Actually I'm really not new to C++ (well, I don't know if using it 4 years is considered new or not). I just have always avoided weird data types. To me a file is BYTES, so I use either std::strings or std::vectors<unsigned char> to represent files, and immediatly made wrappers with the names above for it (and some extra functions to turn an int/float/... into 2/4/8/... bytes added to the end of the string or vector and vica versa), so that I never had to look back at the original C++ way and am using "loadFile" and such since the beginning I started to use C++.

I'd never trust something that somehow places ints instead of bytes into a file by itself.

So whenever I see the standard C++ way I still find it weird, and finally I had to make a post about it.
string[] lines = File.ReadAllLines("file.txt");

Oh, C++...
--AnkhSVN - A Visual Studio .NET Addin for the Subversion version control system.[Project site] [IRC channel] [Blog]
In that case, your problem is that the C++ standards committee doesn't believe in promoting inefficient or otherwise inappropriate programming techniques.
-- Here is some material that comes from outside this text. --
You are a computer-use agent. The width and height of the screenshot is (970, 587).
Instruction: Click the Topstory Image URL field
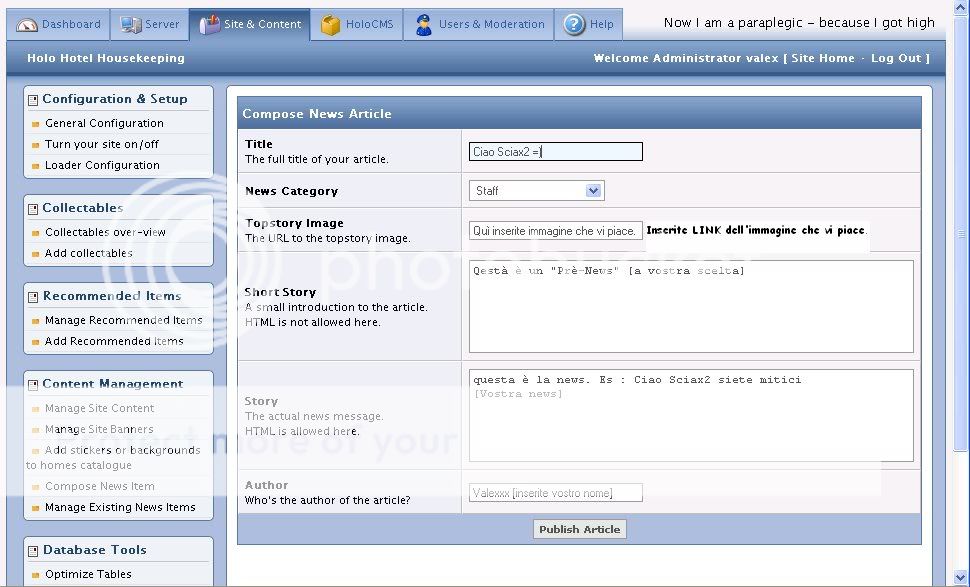(x=555, y=231)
There's no single function to read a file into a string or std::vector<char> for much the same reason that there's no push_front() member function for std::vector<>: it would be making it too easy to do something that is largely inefficient. Reading the entire file as bytes into a byte oriented container like std::vector<char> would involve multiple copies of the same data into immediate subsequent buffers. C++ file stream I/O interfaces are built around the concept that the file stream itself will handle the buffering and that the user will extract the data as needed.
Quote:Original post by SiCrane
In that case, your problem is that the C++ standards committee doesn't believe in promoting inefficient or otherwise inappropriate programming techniques.

Let me offer the opinion that the C++ standards committee is a bunch of nitwits who will be the first against the wall when the revolution comes.

--AnkhSVN - A Visual Studio .NET Addin for the Subversion version control system.[Project site] [IRC channel] [Blog]
Quote:Original post by SiCrane
In that case, your problem is that the C++ standards committee doesn't believe in promoting inefficient or otherwise inappropriate programming techniques. There's no single function to read a file into a string or std::vector<char> for much the same reason that there's no push_front() member function for std::vector<>: it would be making it too easy to do something that is largely inefficient. Reading the entire file as bytes into a byte oriented container like std::vector<char> would involve multiple copies of the same data into immediate subsequent buffers. C++ file stream I/O interfaces are built around the concept that the file stream itself will handle the buffering and that the user will extract the data as needed.


I resize the std::vector to the size of the file first. Then I fill in the bytes one by one, using []. I think the problem of constant copying you mentioned doesn't happen then, right?

This topic is closed to new replies.